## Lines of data
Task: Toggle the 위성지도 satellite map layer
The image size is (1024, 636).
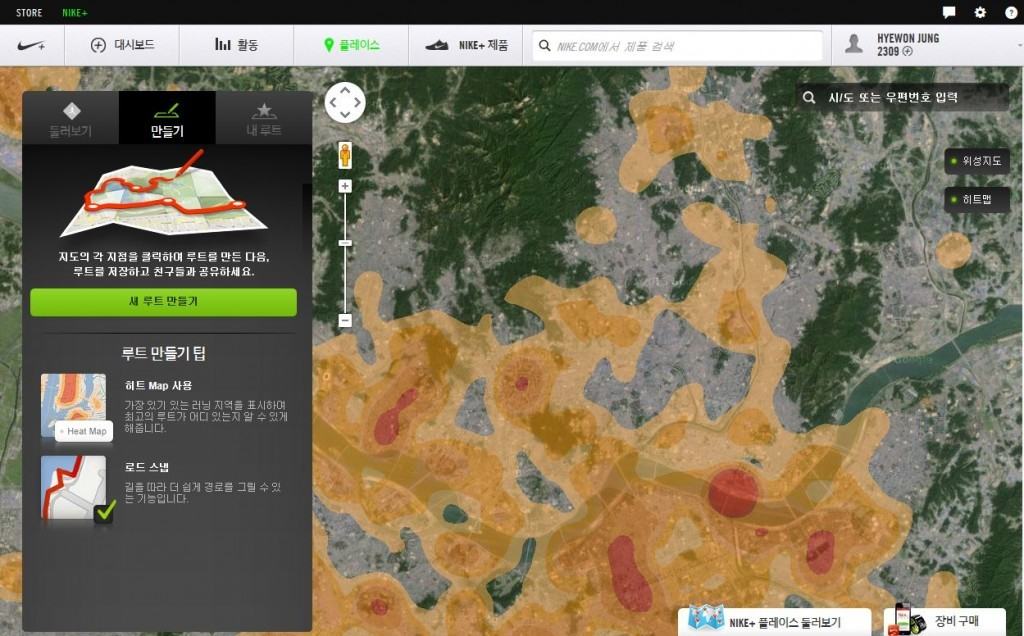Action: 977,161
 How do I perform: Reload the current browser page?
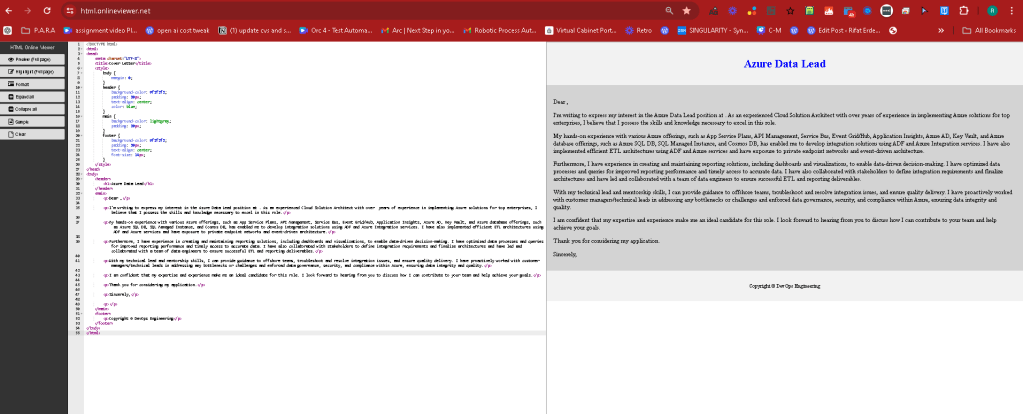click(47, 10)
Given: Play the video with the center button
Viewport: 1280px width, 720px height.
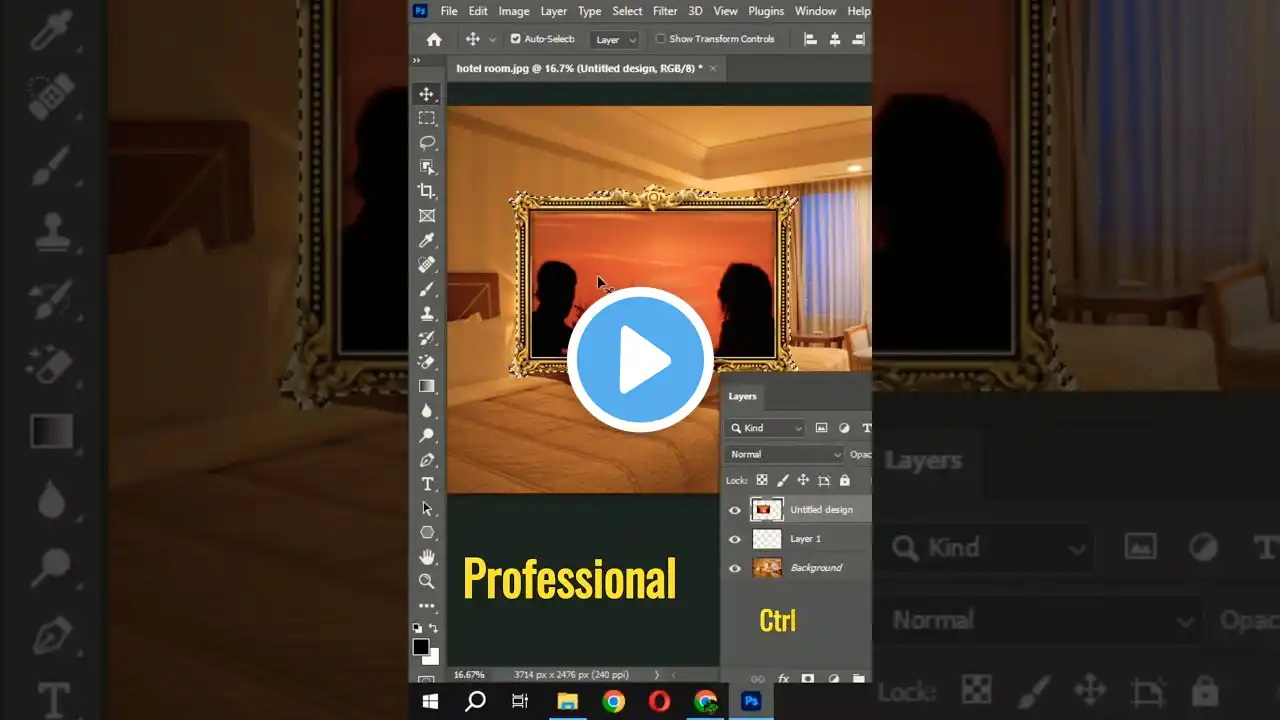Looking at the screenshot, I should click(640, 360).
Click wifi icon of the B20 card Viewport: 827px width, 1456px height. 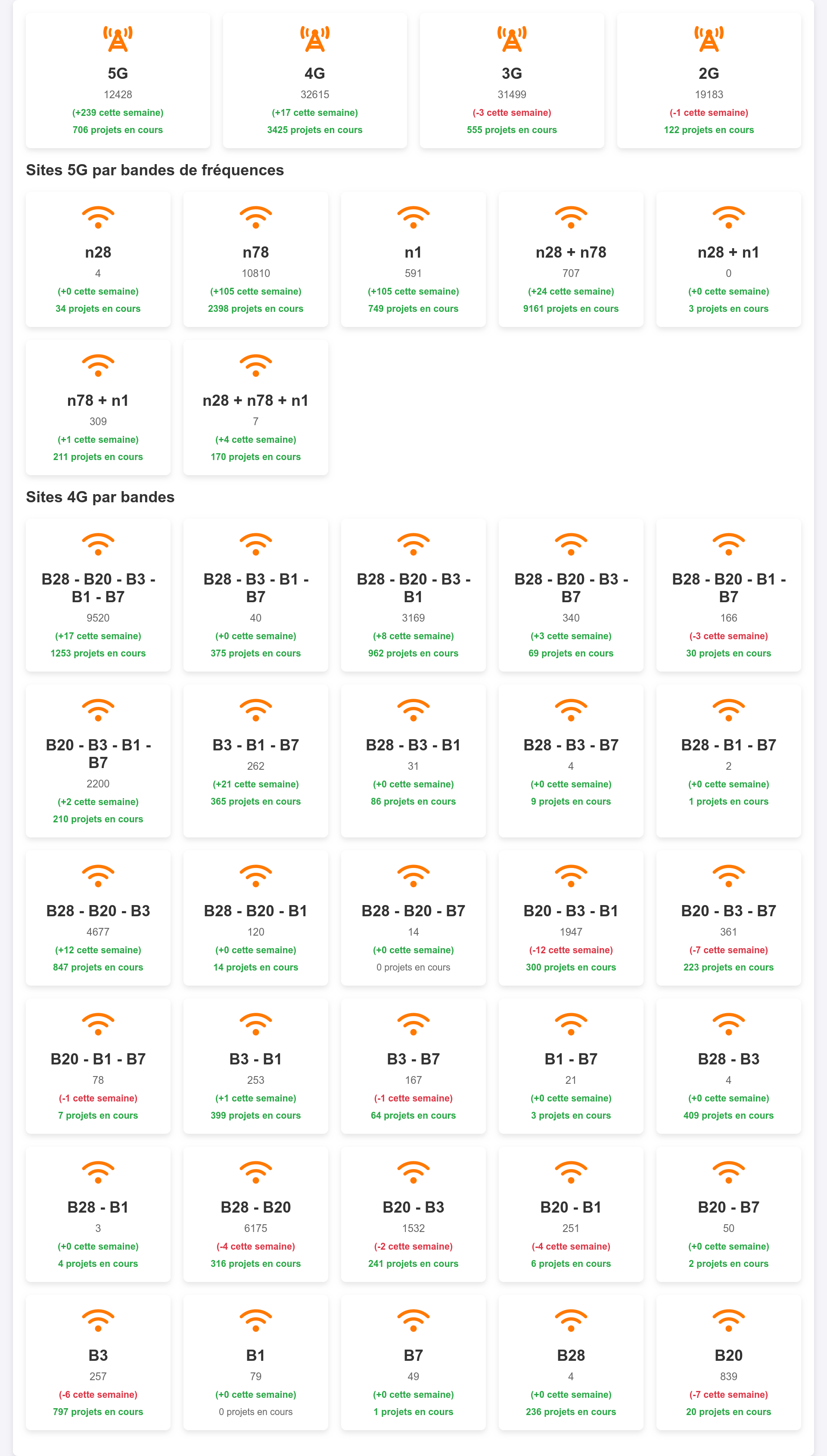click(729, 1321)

## Brief
Rewrite the stretch of entries from the start through the line containing "Looking at the" as a numbered list, omitting blank lines and leaving out the pictures.

## Output below
1. Task: Toggle the 위성지도 satellite map layer
2. The image size is (1024, 636).
3. Action: 977,161
4.  How do I perform: Reload the current browser page?
5. click(47, 10)
6. Given: Play the video with the center button
7. Viewport: 1280px width, 720px height.
8. Looking at the screenshot, I should click(640, 360).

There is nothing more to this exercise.